The lyrics are Bob reminiscing about earlier times, both good and bad, telling stories to his love:

Good friends we have had, oh good friends we've lost along the way
In this bright future you can't forget your past
So dry your tears I say

The way he's arranged the lyrics give the song a conversational feel that also harkens to pure poetry.

Remember when we used to sit
In the government yard in Trenchtown
And then Georgie would make the fire light
Log wood burnin' through the night
Then we would cook corn meal porridge
Of which I'll share with you

Finally, as he sings about times when he'll not be there to help dry her tears himself.  He realizes that those times will be tough for both of them, but in the end, things will be better:

My feet is my only carriage
So I've got to push on through
But while I'm gone...
Everything's gonna be alright

It becomes a mantra.  "Everything is gonna be alright."  He's assuring her without a doubt that with each other, they'll make it through anything.  It's reassuring without being pandering.  He acknowledges the struggles, but keeps hope in the future and that even though he's gone, he will return, and good times will come with him.  The pure talent it takes to marry pain with hope, loss with optimisn, absence with consolation, is so evident in Marley's heartfelt lyrics.  He's telling us all it's okay to cry, but don't dwell in it - dry your tears, because everything's gonna be alright.

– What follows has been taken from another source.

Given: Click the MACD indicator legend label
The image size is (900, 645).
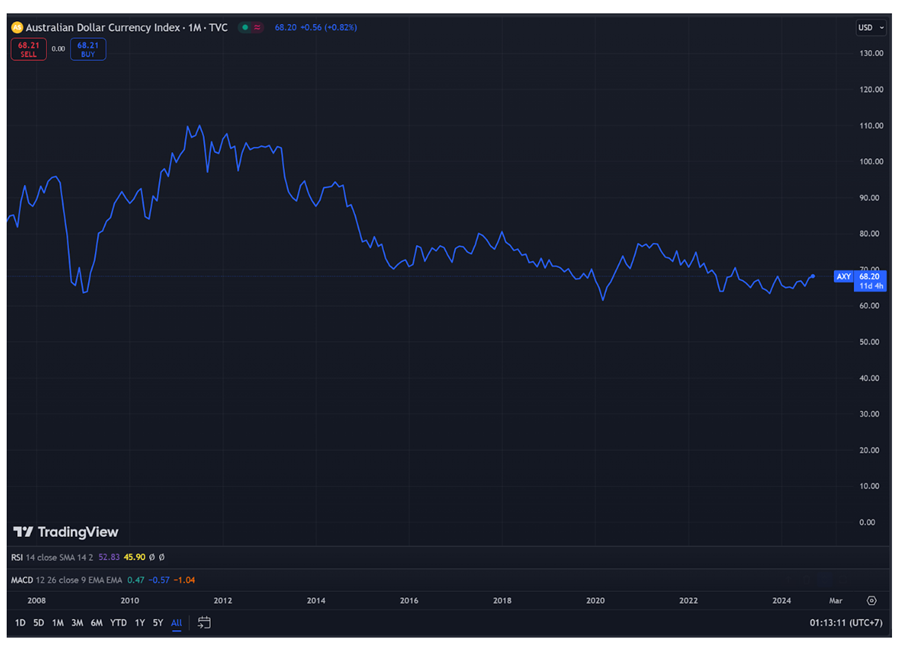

(Fun Fact #420:  While doing research for this post, I just assumed the green, yellow and green color scheme was the one on the Jamaican flag that ended up being associated with Bob Marley.  The color  scheme for Jamaica, however, is green, yellow and black.  The green, yellow and red color scheme is actually the national colors of Ethiopia, the birthplace of the Rastafari movement.  When the emperor of Ethiopia, Haile Selassie I, visited Jamaica, they had been in a crippling drought.  During his visit, though, the skies finally opened and the rains began again.  Some attributed it to his presence and christened him as the country's messiah, a divine being, and began a religion based on his teachings, calling it by his birth name, Ras Tafari.  Selassie never claimed his messiah label and said that no one should worship him, but he did preach along the lines of his already established Orthodox Christian beliefs, and others took his teachings and build on them, adding many other practices, among them smoking LOTS of marijuana and growing dreadlocks.  Rastafari is still an established religion, with approximately one million worldwide members.)